Problem to work on:
Resume the passage on the "For want of a nail" rhyme and Darwin's food chain, continuing on from its final sentence.

For want of a nail the shoe is lost,

For want of a shoe the horse is lost,

For want of a horse the rider is lost.

In America, this admonition is attributed to Ben Franklin, who borrowed it without acknowledgement for Poor Richard's Almanac (1757). But getting back to Darwin's food chain, in 1947 W. L. McAtee pointed out that Darwin's food chain dynamic lacks full validity, since we now know that honey bees also pollinate red clover and that humble bees often appropriate mouse holes, so humble bees and mice have an ambiguous relationship. In Darwin's defense, he heavily depended on H. W. Newman's 1850–1851 study “On the habits of the Bombinatrices” (Darwin 1975:183).

Data rows:
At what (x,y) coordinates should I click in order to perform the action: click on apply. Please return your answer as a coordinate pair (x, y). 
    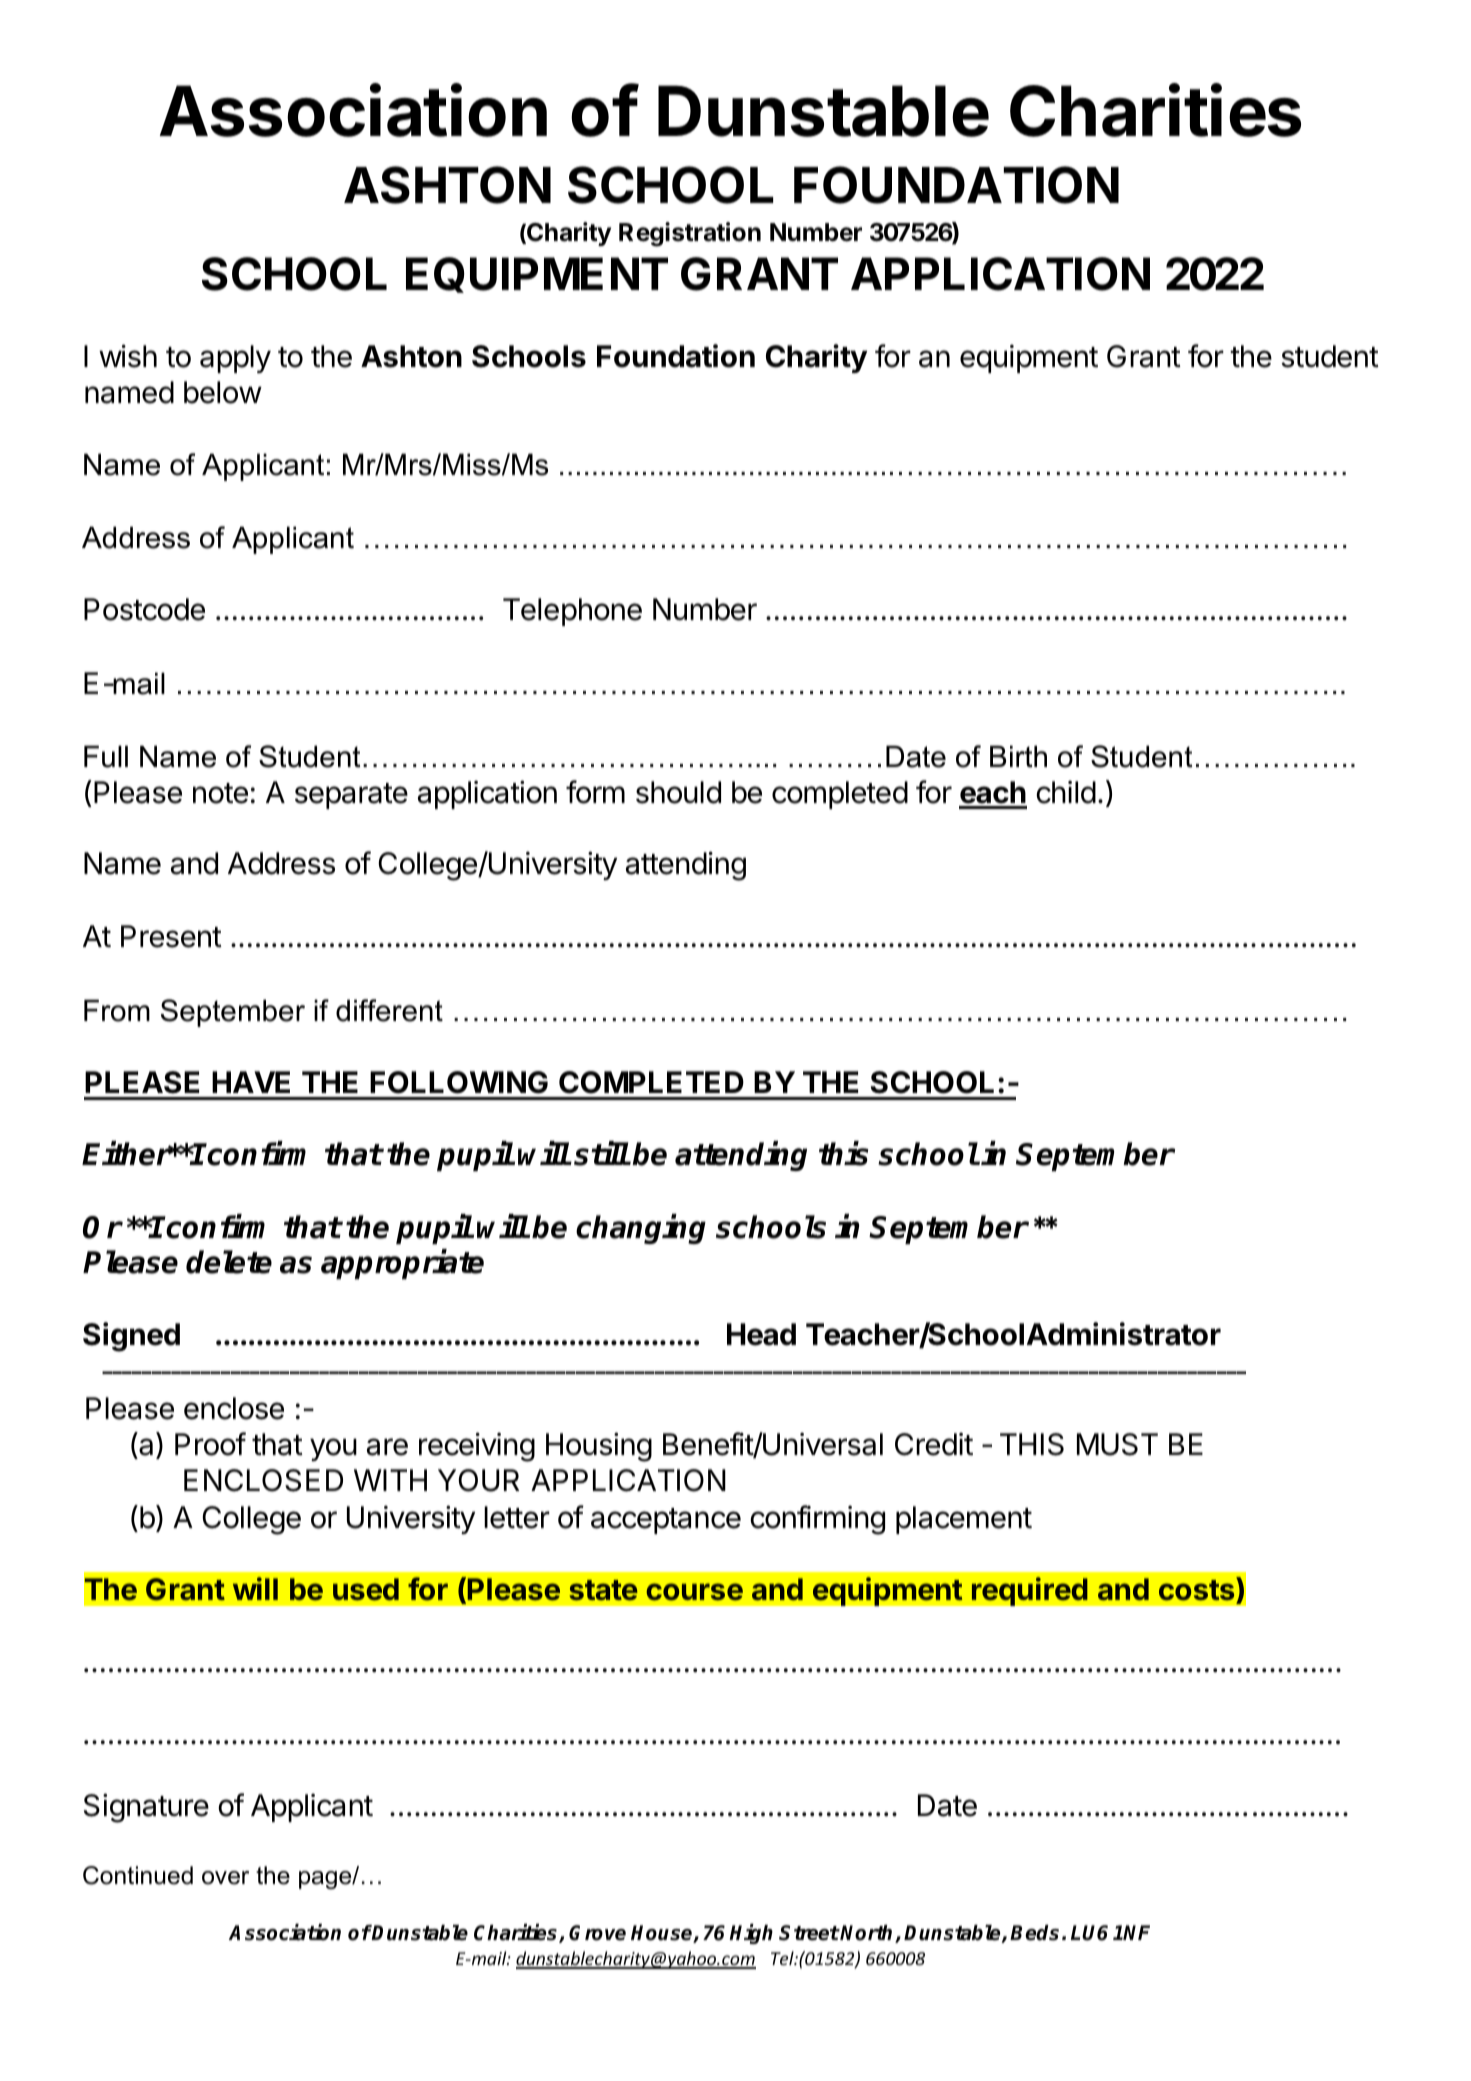
    Looking at the image, I should click on (235, 359).
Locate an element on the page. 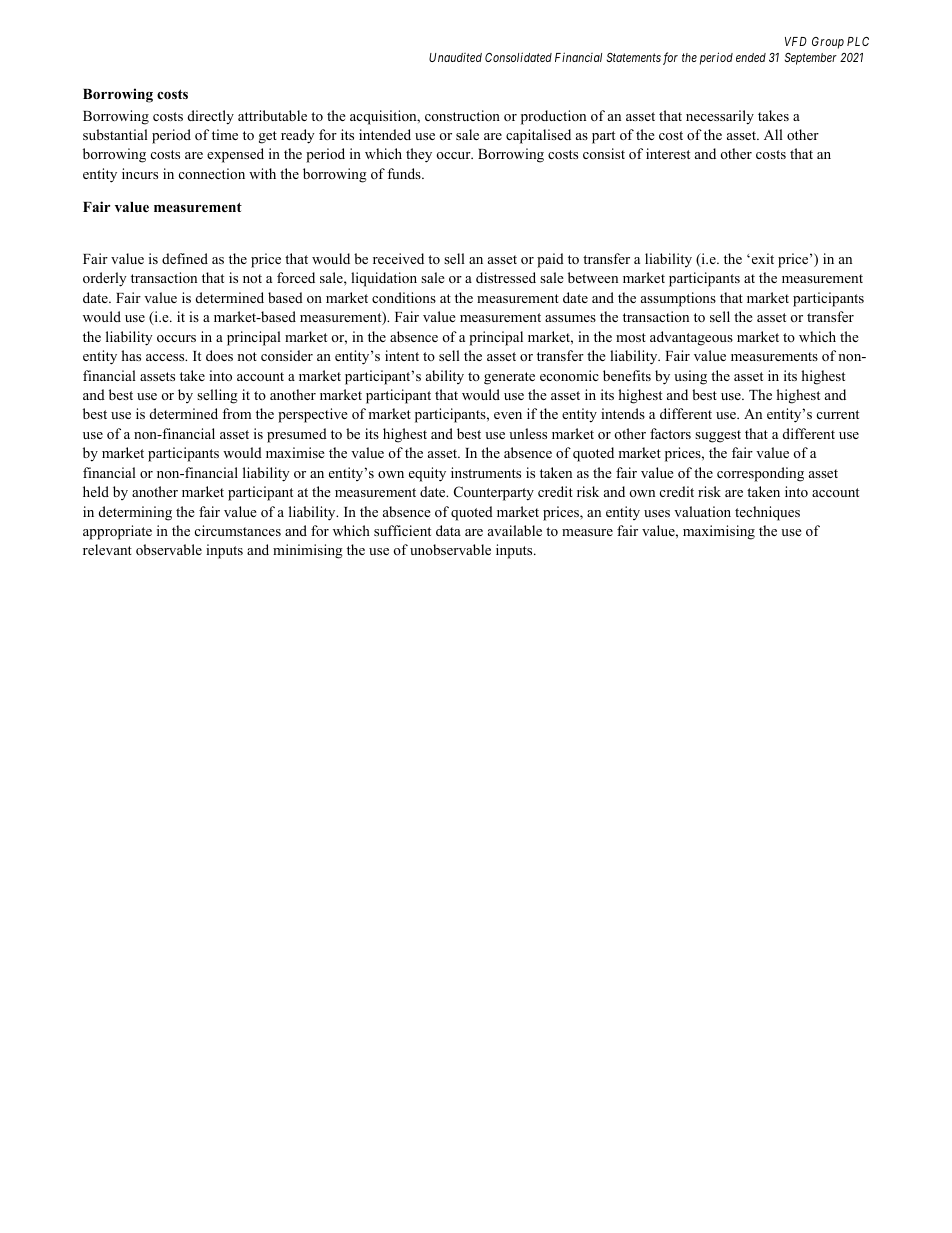 Image resolution: width=952 pixels, height=1233 pixels. defined is located at coordinates (185, 258).
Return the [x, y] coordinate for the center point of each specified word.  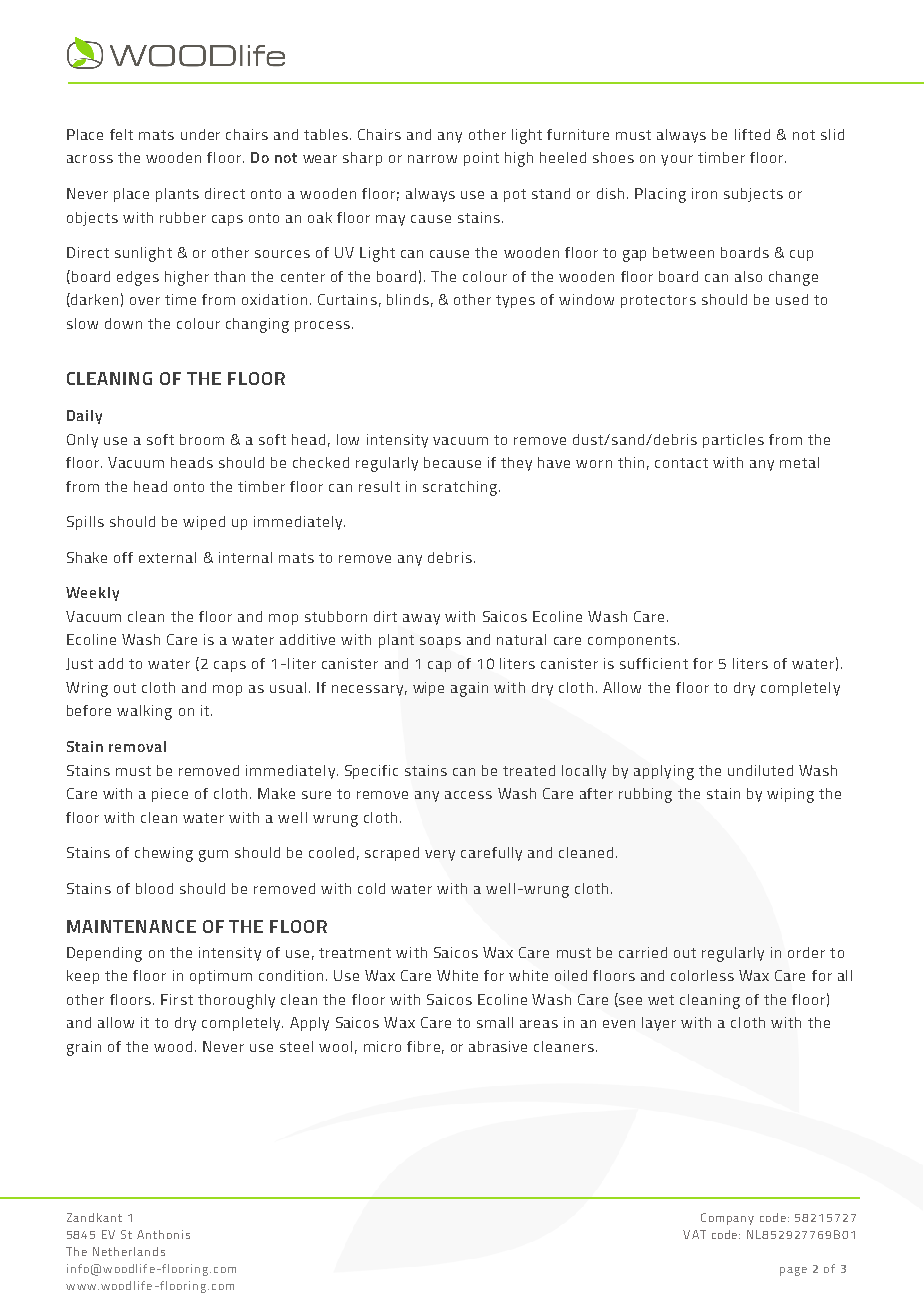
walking [144, 712]
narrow [432, 159]
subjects [753, 195]
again [469, 689]
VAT [694, 1234]
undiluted [760, 770]
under [200, 134]
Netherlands [129, 1251]
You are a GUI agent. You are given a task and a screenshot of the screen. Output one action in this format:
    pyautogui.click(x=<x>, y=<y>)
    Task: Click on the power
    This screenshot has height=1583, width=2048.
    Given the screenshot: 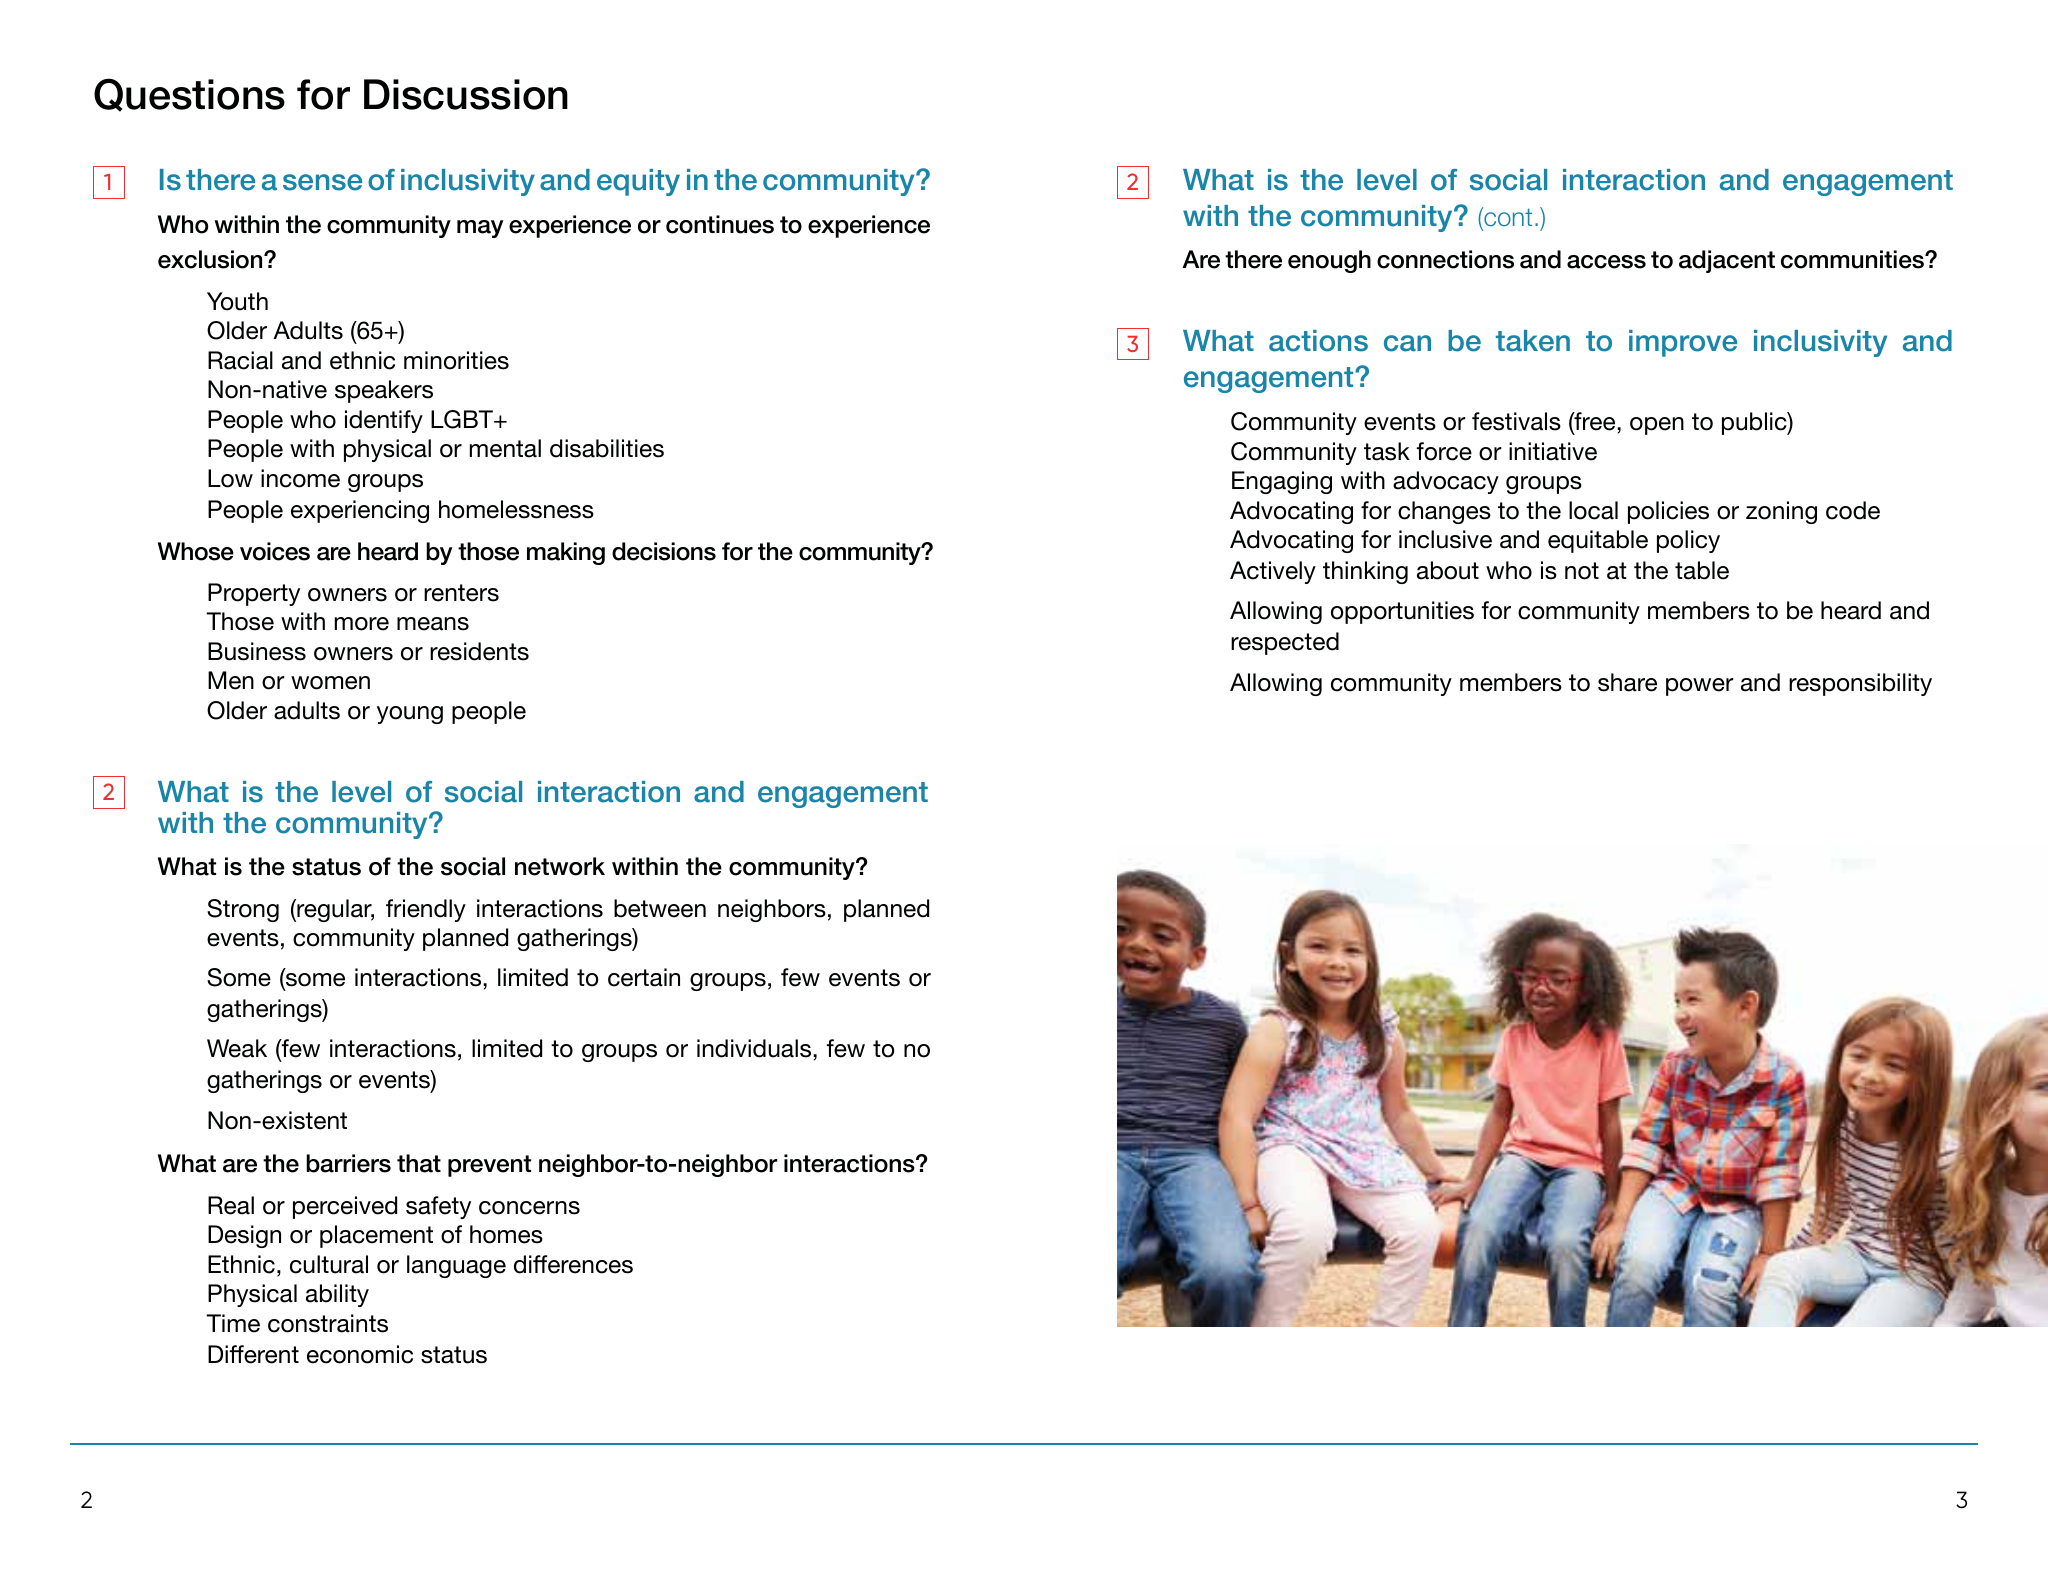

Response:
The next discussion of note for our purposes is from a remarkable German zoologist, Karl Semper. In 1877, he gave 12 lectures at the Lowell Institute in Boston, published simultaneously in English and German editions in 1881. The English title is Animal Life as Affected by the Natural Conditions of Existence. This book was the first detailed synthesis of animal ecology. In a discussion of the food of herbivores and carnivores (Semper 1881:51–52), he pointed out that when herbivores transform vegetation into flesh, there is a loss of mass due to oxidation of organic material, and that the same is true when carnivores transform the flesh of their prey into their own flesh. To illustrate this, he arbitrarily assumed a 10 to 1 ratio of food to flesh. One thousand units of plant food could only support 100 units of a herbivore, and those 100 units of herbivore could only support 10 units of a carnivore. Although his book has 106 illustrations, this generalized food chain was not illustrated. However W. E. Pequegnat's diagram (Fig. 5) from Scientific American (1958:86) captures Semper's concept, even to the point of using a 10 to 1 ratio. Semper wrote at a time when there was little quantified thinking in natural history. He had first trained as an engineer and then as a physiologist (Mayr 1975), and that background came to the fore in this discussion. Although his book was widely read, apparently no one carried this line of quantitative thinking any further in the 1880s or 1890s.

Figure 5.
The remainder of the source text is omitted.